17/03/2010

Para Apade salário dos professores é considerado uma “vergonha nacional”

O presidente da Associação Paranaense dos Administradores Escolares (Apade), entidade que defende o interesse de professores e diretores das escolas da rede estadual do Paraná, Izaías Ogliari, classificou de “vergonha nacional” o salário pago para os professores, em início de carreira: R$ 516,57 para 20 horas de trabalho. “Esse é, sem sombra de dúvida, o principal fator da má qualidade do ensino público.

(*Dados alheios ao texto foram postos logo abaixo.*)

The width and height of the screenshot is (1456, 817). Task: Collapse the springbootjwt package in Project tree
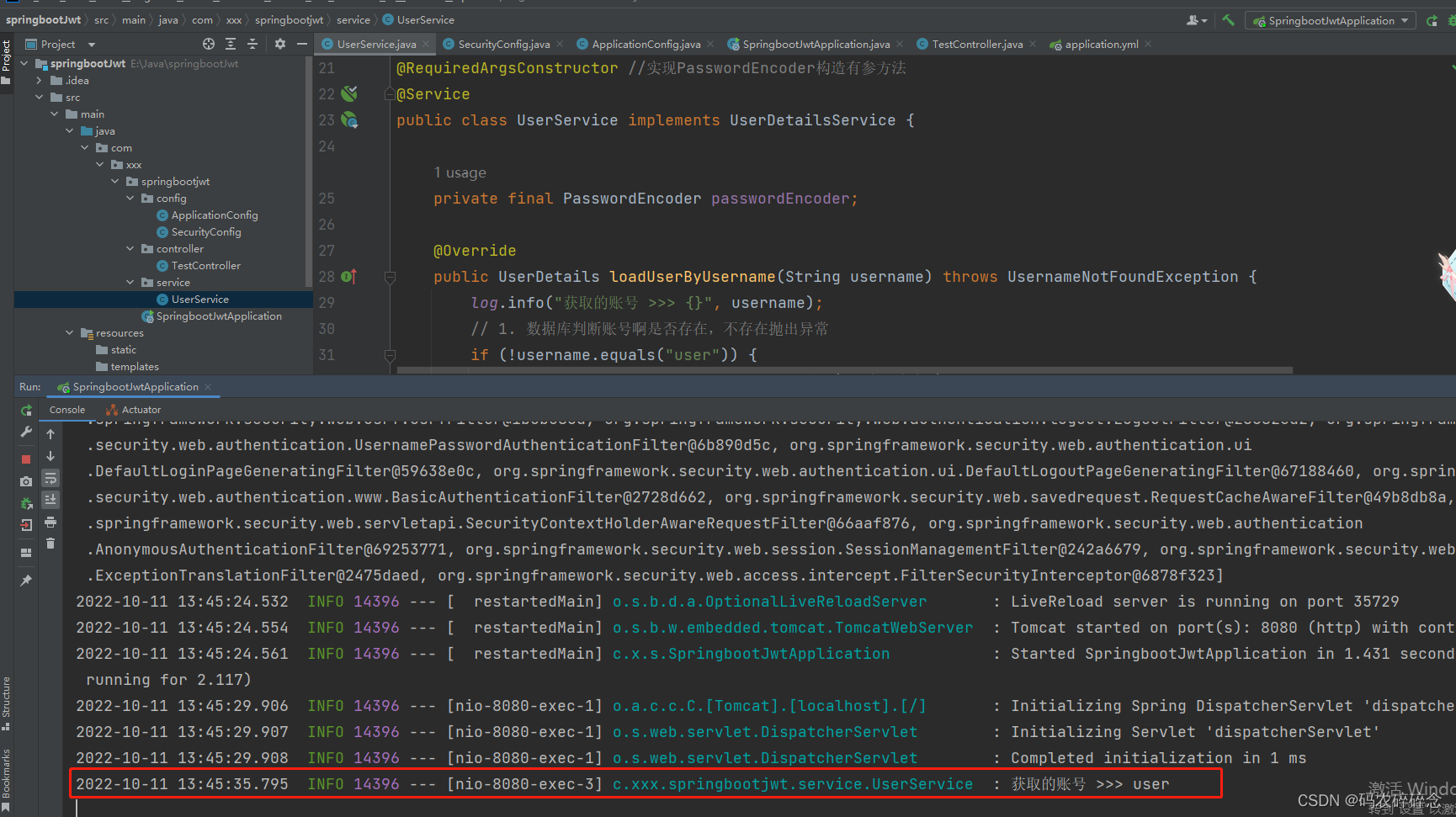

Não é necessário informar, por ser uma questão óbvia, que com professor desmotivado, nada vai ajudar à melhoria do ensino”, disse.

Nesta terça-feira (16) professores das escolas do estado saíram em passeata pelas ruas centrais de Curitiba, por melhores condições de trabalho e salário e pela defesa do Piso Nacional. “Nem o mísero Piso Nacional emplacou, ferido por ações diretas de inconstitucionalidade (Adin). “O nosso estado e os seus 399 municípios não fogem à regra nacional”, disse.

Ogliari diz ainda que essa situação se agrava pela “falta de segurança física da comunidade escolar; violência provocada pelas drogas; impunidade dos agressores; falta de um plano digno de atendimento à saúde, nos moldes do saudoso IPE, dentre tantos outros”.

Ao invés de reajustar salários do pessoal da educação, o professor observa que “tem sido promovido um desastroso achatamento dos já minguados vencimentos dos mestres”. E ressalta que pela Lei Complementar 7/76 a diferença entre o salário inicial da professora normalista e o do professor de licenciatura plena era de 82,50%, uma situação que permaneceu por 20 anos aproximadamente.

Já pela Lei Complementar 77/96, no governo Lerner, a diferença de 82,50% caiu para 52,08% e, pela LC 103/04, no governo Requião, a diferença de 82,50% caiu para 42,85%. O professor diz ainda que o salário base (piso), num determinado momento da Lei Complementar 7/76, era exatamente igual a três salários mínimos. “Hoje é R$ 516,57. Apenas R$ 6,57 acima de salário mínimo nacional, sem considerar o regional”.

Ogliari ressalta que foram criados níveis superiores aos da Licenciatura Plena, como PF-6 e PG-7 da LC 77/96 , hoje transformados nos Níveis I e II, respectivamente, pela LC 103/2004. “Mas os aposentados não foram contemplados e os da ativa, sim, porém, não atingiram o índice dos 82,50%.” O presidente da Apade diz que essas “artimanhas oficiais” foram demonstradas ao governador Roberto Requião, aos seus secretários e a deputados por meio de ofícios protocolados nas respectivas instâncias administrativas, mas que até agora deu em nada. “Então para corrigir, minimamente, os salários é preciso aplicar ao atual Nível I o índice de 39,65%, recuperando, assim, apenas o achatamento dos 82,50%”, diz.

A Apade encaminhou ao governador Roberto Requião uma proposta, nos moldes da prática adotada pelo Legislativo e Judiciário, que definem vencimentos, aplicando percentuais decrescentes, a partir do teto, mas que ainda aguarda uma audiência para poder demonstrar esses cálculos. Segundo o professor, os salários dos funcionários do Executivo, Judiciário e Legislativo, sem contar o Ministério Público, para cargos que exigem formação acadêmica, variam de 5 a 45 vezes o valor fixado para os professores.